Caves Beach Surf Club Photographed in 1959

With slightly sandy shoes, a professional photographer returned to his studio one day in 1959 and developed a roll of film. It was these two photographs that stood out among the images he had captured that day, which were suitable for the commission he had received from the Swansea-Caves Beach Surf Lifesaving Club. After printing the images, he hand-coloured them, finding just the right shade of bold, canary yellow he had seen on the clubhouse walls that day. In full sunshine, with not a cloud to be seen, he had stood on the sand and waited for the five surfers in their maroon club uniforms to assemble in front of the timber boat named ‘Tom Humphreys’.

It was named after local boat builder Tom Humphreys (1883-1957), after he drowned, while fishing, in an accident that wrecked his boat off Caves Beach. The boat was a ‘tuck stern’ boat, a revolutionary design which Tom had famously developed as the fastest possible surfboat for the Swansea-Caves Beach and Swansea-Belmont clubs.
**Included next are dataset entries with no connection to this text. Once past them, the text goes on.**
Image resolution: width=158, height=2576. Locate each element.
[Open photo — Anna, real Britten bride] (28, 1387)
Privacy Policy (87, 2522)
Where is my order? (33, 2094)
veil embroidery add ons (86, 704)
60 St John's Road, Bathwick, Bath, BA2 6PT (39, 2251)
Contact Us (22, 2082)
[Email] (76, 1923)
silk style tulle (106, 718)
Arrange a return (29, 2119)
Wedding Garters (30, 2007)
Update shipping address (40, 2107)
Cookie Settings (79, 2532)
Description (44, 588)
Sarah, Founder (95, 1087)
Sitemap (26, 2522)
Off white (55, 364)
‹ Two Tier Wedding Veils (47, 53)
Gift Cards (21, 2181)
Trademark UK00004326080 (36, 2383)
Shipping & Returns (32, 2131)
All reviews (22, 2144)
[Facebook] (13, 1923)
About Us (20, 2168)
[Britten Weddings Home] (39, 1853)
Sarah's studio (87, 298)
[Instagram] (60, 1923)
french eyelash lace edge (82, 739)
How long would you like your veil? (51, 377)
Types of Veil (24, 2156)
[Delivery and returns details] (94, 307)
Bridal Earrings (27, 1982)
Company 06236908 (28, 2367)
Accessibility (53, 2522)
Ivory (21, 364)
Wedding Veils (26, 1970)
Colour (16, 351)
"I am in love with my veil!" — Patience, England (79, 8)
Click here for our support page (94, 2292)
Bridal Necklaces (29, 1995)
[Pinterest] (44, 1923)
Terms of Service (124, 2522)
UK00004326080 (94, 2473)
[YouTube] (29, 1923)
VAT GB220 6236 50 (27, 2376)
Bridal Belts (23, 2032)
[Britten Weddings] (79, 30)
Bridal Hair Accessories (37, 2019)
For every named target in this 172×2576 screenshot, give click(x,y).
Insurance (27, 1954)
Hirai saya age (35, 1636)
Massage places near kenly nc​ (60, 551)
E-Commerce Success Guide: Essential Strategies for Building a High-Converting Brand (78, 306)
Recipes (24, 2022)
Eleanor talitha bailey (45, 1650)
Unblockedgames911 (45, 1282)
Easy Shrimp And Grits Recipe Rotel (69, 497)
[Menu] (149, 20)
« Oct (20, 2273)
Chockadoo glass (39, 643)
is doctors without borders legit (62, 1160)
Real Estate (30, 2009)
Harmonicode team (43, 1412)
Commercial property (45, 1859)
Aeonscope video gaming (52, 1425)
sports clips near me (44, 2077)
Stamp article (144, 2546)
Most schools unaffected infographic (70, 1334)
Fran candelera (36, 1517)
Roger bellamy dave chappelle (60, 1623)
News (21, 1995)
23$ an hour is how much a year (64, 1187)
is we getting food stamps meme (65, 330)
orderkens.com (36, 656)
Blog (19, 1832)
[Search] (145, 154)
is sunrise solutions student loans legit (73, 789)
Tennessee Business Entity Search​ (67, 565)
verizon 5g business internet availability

After being ridiculed at the Australian Surf Championships in 1945-6, Tom’s once-controversial design now remains the standard for surfboats around the world.

Situated on the peninsula between Lake Macquarie and the Pacific Ocean, Caves Beach has been a popular swimming and surfing spot since the early twentieth century. Originally known by settlers as The Plains, the Awabakal traditionally visited the area for fishing, collecting grasstree resin for spearmaking, and to use the local fine-grained quartzite for making tools.

The utilitarian building pictured in the photographs, perched on the cliff and nestled into the rocky outcrop, was built in 1956 and was the third club house built there. Its three levels provided spectacular views of the beach and ocean beyond, but it was demolished in 1978 to make way for a new club house, still in use today.